07/10/2025 19:25:39

Atualidade
03/05/2025 00:00:00

Europa enfrenta o desafio de sustentar a Ucrânia sem o apoio dos Estados Unidos

Europa enfrenta o desafio de sustentar a Ucrânia sem o apoio dos Estados Unidos

O futuro da resistência da Ucrânia contra a invasão russa pode depender cada vez mais da capacidade da Europa de agir de forma independente. Diante da ameaça do presidente dos Estados Unidos, Donald Trump, de encerrar o apoio militar à Kiev, líderes europeus se veem obrigados a buscar alternativas para financiar e equipar o país em uma guerra de longo prazo, conforme informações da agência Associated Press (AP).

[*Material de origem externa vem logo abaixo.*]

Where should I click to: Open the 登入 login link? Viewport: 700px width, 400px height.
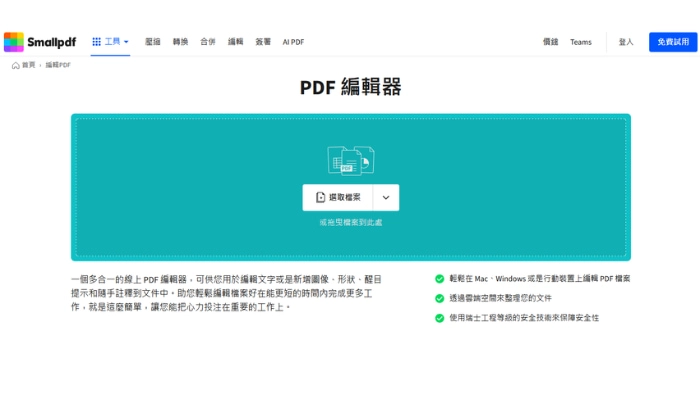626,42
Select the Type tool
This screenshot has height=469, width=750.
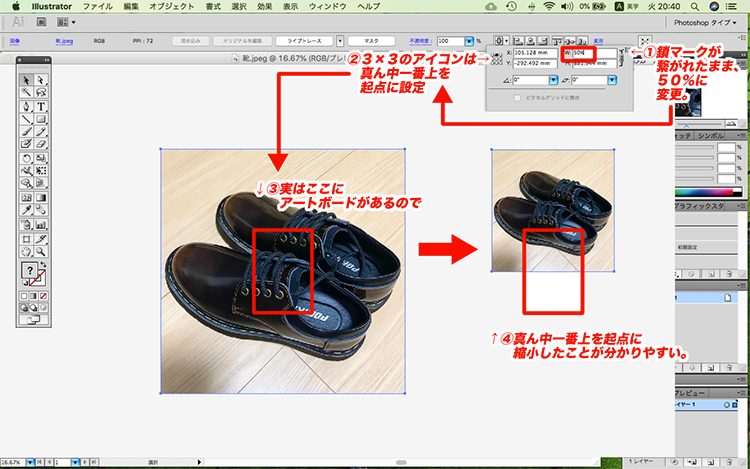pyautogui.click(x=42, y=106)

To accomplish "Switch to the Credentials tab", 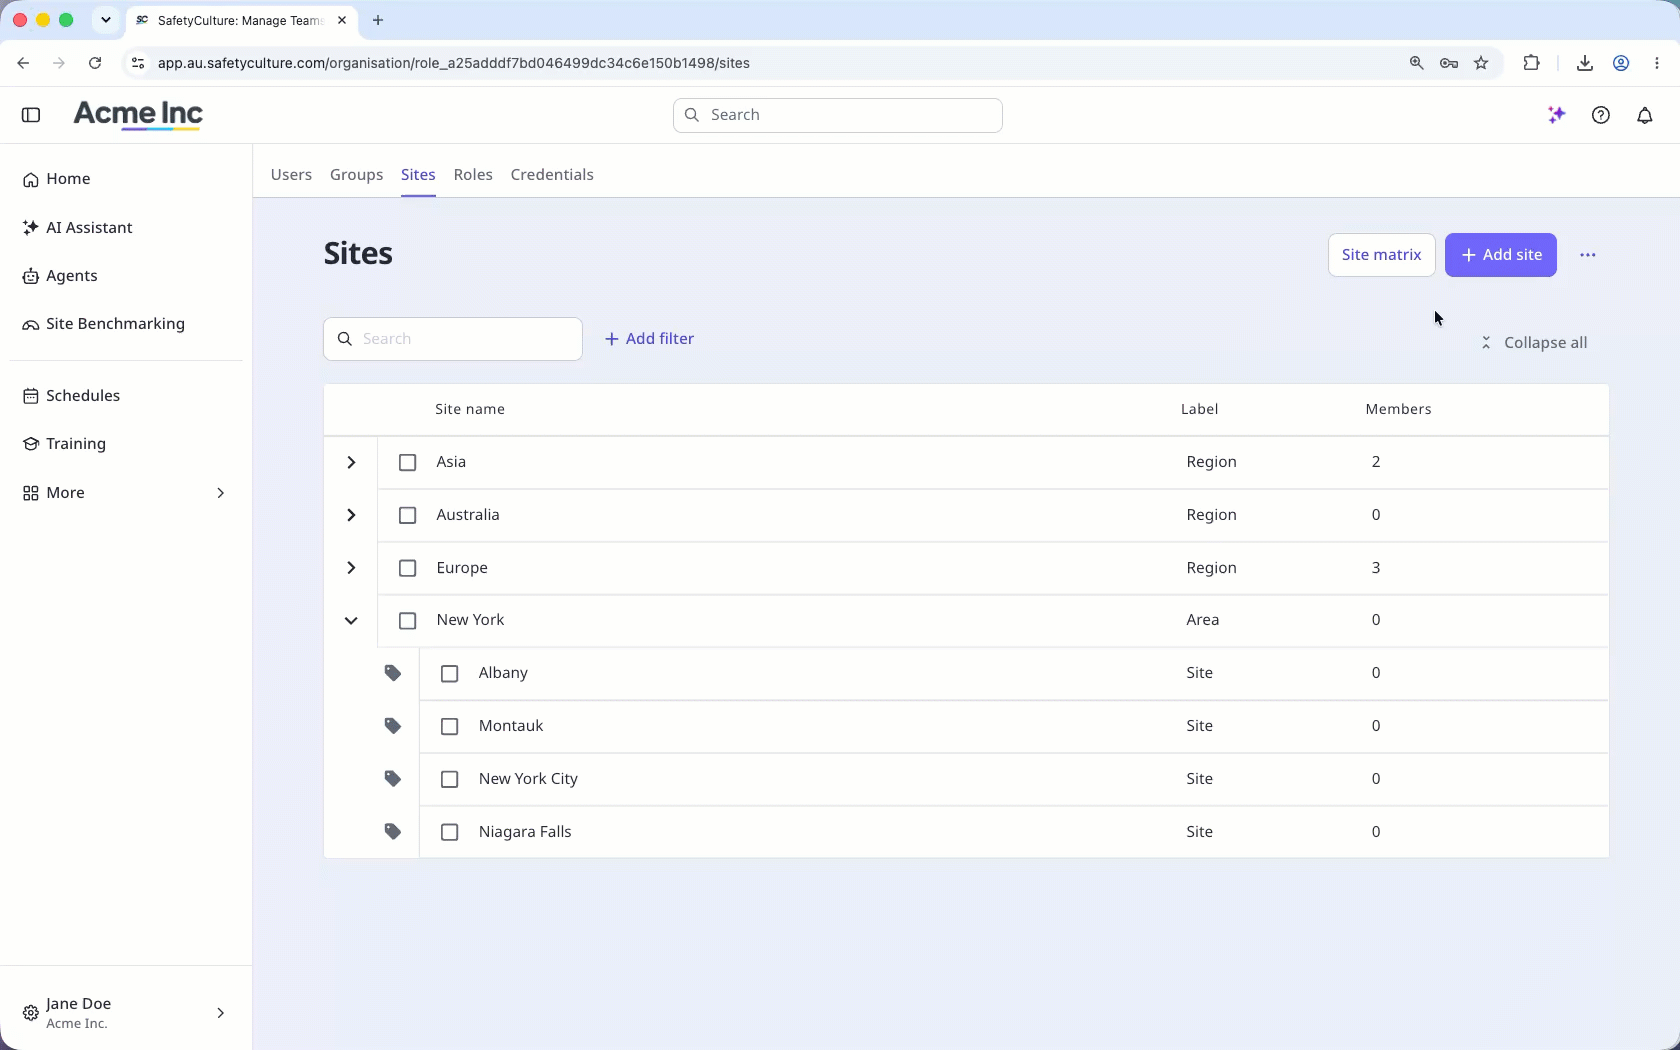I will tap(552, 175).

Especialistas destacam que, sem o respaldo de Washington, a permanência da Ucrânia no front dependerá da disposição política dos países europeus em mobilizar recursos financeiros, armamentos e informações estratégicas. “Se fosse simples, a Europa já estaria fazendo tudo isso sem os EUA”, disse um diplomata europeu sob anonimato.

Até o momento, os países europeus destinaram juntos aproximadamente US$ 157 bilhões (cerca de R$ 887 bilhões) em auxílio à Ucrânia — um valor US$ 26 bilhões (R$ 147 bilhões) superior ao concedido pelos Estados Unidos, segundo dados do Instituto Kiel, na Alemanha. No entanto, os EUA ainda lideram no fornecimento de ajuda militar, especialmente em tecnologias avançadas de defesa aérea e no compartilhamento de inteligência estratégica.

A substituição dos sistemas norte-americanos representa uma das maiores dificuldades. Apesar de França e Itália terem enviado equipamentos como o Aster SAMP/T, eles são insuficientes para substituir os mísseis Patriot americanos, cruciais para proteger pontos estratégicos ucranianos contra ataques com mísseis hipersônicos russos.

“Não é uma questão de qualidade, mas sim de quantidade”, observou Douglas Barrie, integrante do Instituto Internacional de Estudos Estratégicos de Londres.

Outro ponto sensível é o intercâmbio de inteligência. As capacidades de satélite dos aliados europeus estão aquém das norte-americanas, e companhias privadas dos EUA, como a Maxar Technologies, chegaram a suspender temporariamente o envio de imagens para Kiev após determinações políticas.

“Há certas capacidades, como vigilância de alta precisão e reconhecimento via satélite, que apenas os Estados Unidos são capazes de fornecer”, explicou Matthew Kroenig, do centro de estudos Atlantic Council.

Apesar dos desafios, analistas acreditam que a Ucrânia ainda conseguiria resistir, embora com um custo humano muito maior. Para Thomas Gomart, diretor do IFRI, um centro francês de estudos internacionais, o problema vai além do contexto atual.

“Essa não é uma questão dos próximos dois meses ou dois anos. Trata-se dos próximos vinte anos”, destacou, ressaltando que o conflito escancarou a necessidade de uma ampla reformulação na política de defesa europeia.

O cenário se torna ainda mais delicado diante da proposta de Trump para encerrar o conflito: pressionar a Ucrânia a abrir mão de territórios tomados, como a Crimeia, em favor da Rússia. Essa sugestão confronta diretamente o princípio estabelecido no pós-Segunda Guerra Mundial, de que fronteiras não devem ser alteradas pela força.

“Foi preciso uma guerra mundial para reverter anexações de fato, e 60 milhões de vidas foram perdidas”, lembrou François Heisbourg, conselheiro especial da Fundação para Pesquisa Estratégica, com sede em Paris. “Os europeus não aceitarão isso e a Ucrânia tampouco”, completou.

As lembranças dos horrores do século passado e o receio de uma nova era de instabilidade alimentam o esforço europeu para evitar a repetição da história. Para os líderes do continente, manter a Ucrânia de pé tornou-se uma questão diretamente ligada à segurança da própria Europa. Sustentar Kiev, com ou sem a ajuda dos Estados Unidos, tornou-se uma prioridade estratégica incontornável.